Malta court sides with trade union, puts NetEnt layoffs on hold
Last week, Evolution announced that it has begun to integrate NetEnt in the wake of its SEK19.60bn (£1.72bn/€1.91bn/$2.30bn) deal for the slot specialist, agreed in June. This will see it make €30m of cost-cutting measures, including 324 layoffs in Malta.
However, this week the General Workers’ Union – which is Malta’s largest trade union and represents the majority of NetEnt’s Malta employees – declared an industrial dispute related to the layoffs and threatened industrial action. It said the businesses failed to acknowledge it as an employee representative for planned layoffs.
This, it said, would be in violation of both Malta’s Collective Redundancies (Protection of Employment) Regulations – which state “the employer proposing to declare the collective redundancy has the duty to notify in writing the employees’ representatives” – and the Transfer of Business (Protection of Employment) Regulations, which offers additional protections for merger-related layoffs.
Rather than consulting the union, the GWU said the business appointed its own “employee representative. The GWU said this representative “was dismissive of the employees’ pleas”.
The union added that it believed the failure to consult it was a deliberate action to limit employees’ abilities to exercise their rights as they faced redundancy.

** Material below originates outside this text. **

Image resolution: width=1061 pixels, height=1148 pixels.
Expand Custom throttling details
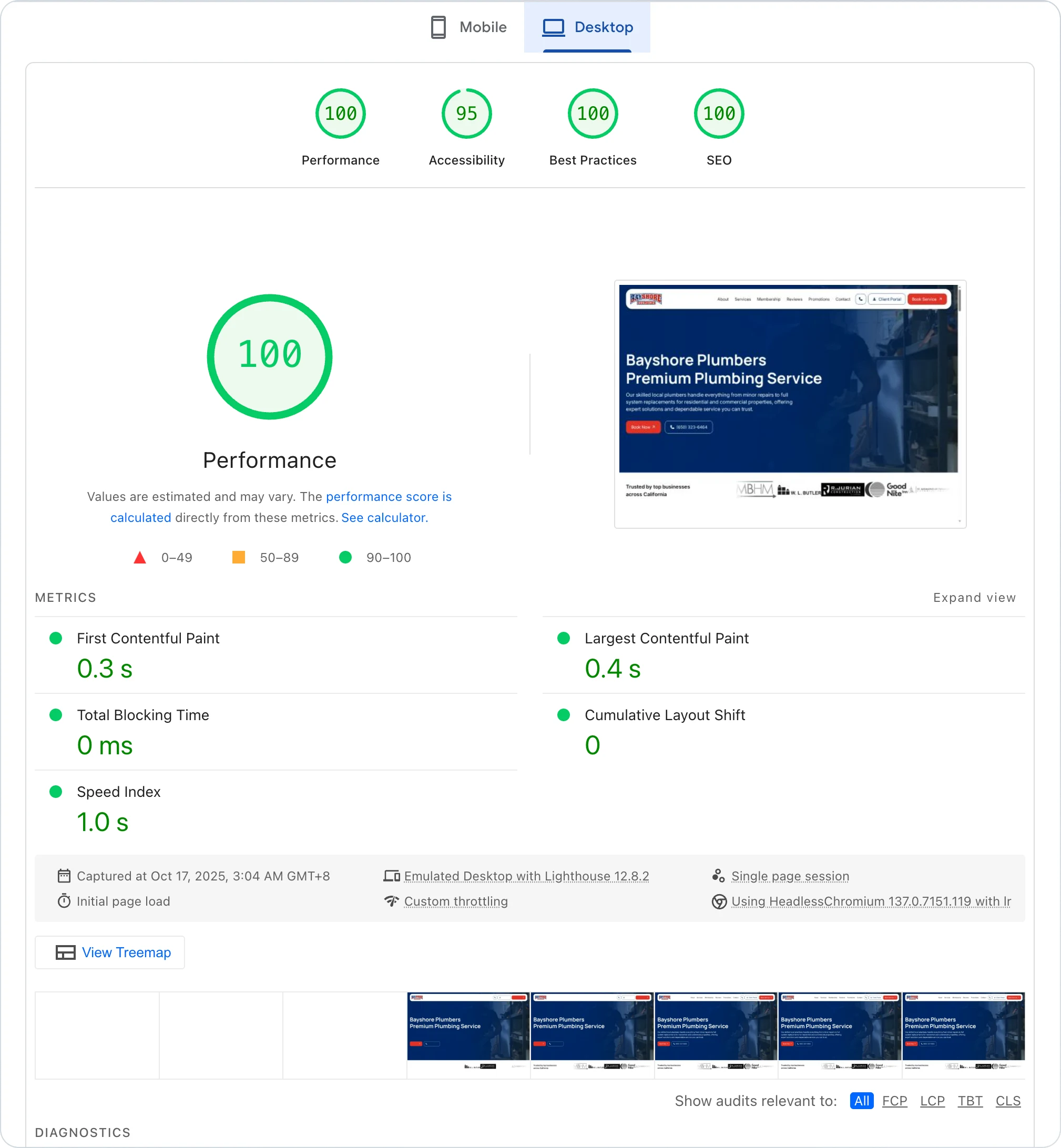455,901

“The GWU decried NetEnt and Evolution Gaming’s anti-union tactics, which it contends are intended to prevent an effective consultation of employees at a critical moment when they are facing potential redundancy days before Christmas,” it said.
The GWU added that employees were only notified of the layoffs last week, and that some said they were “escorted out of their place of work that same day by the new owners”.

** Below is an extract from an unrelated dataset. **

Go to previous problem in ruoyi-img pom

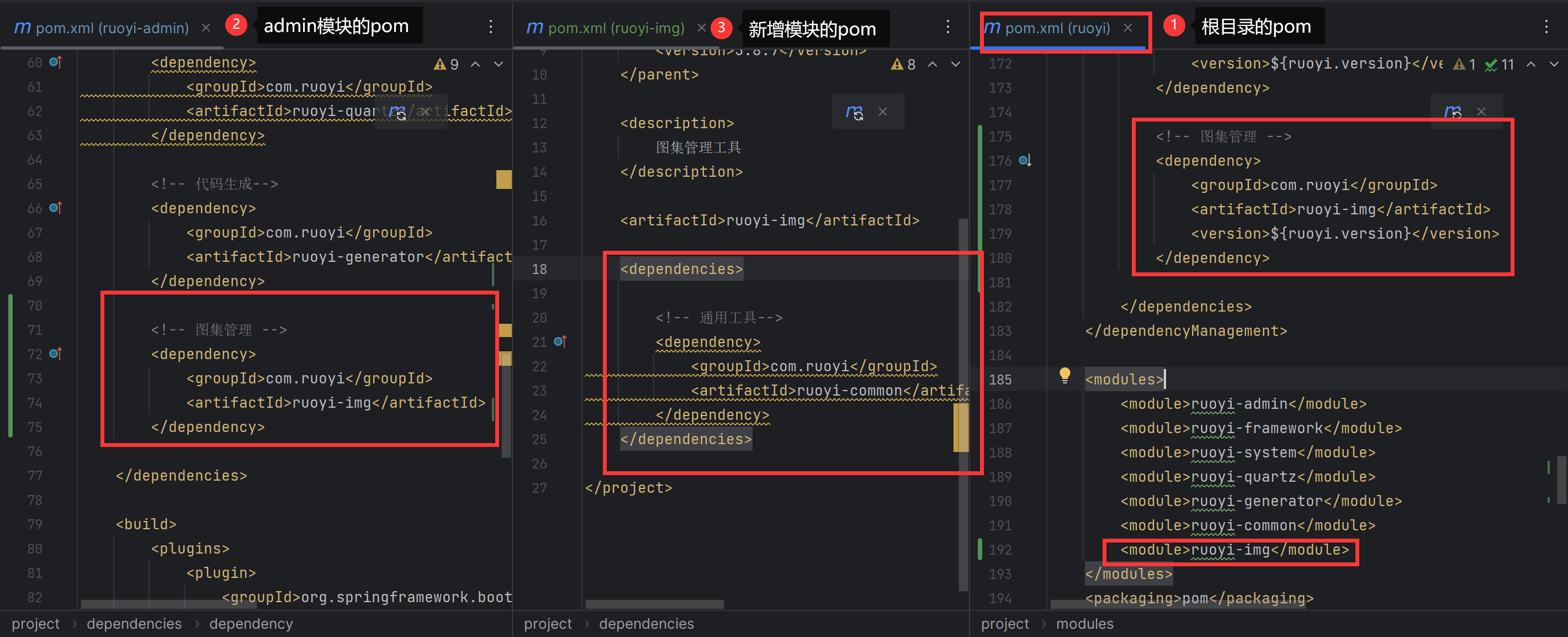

The court sided with the GWU’s request to grant an injunction, meaning the layoffs will be at least put on hold until a hearing on 17 December.
“Thanks to the Court’s intervention following our urgent request, 324 illegal dismissals have now been put on hold,” a GWU representative said. “We will continue to insist that NetEnt and Evolution Gaming honour their consultation obligations in full, and we will do our utmost to ensure that jobs are saved, and, where that is not possible, that appropriate compensation is paid.”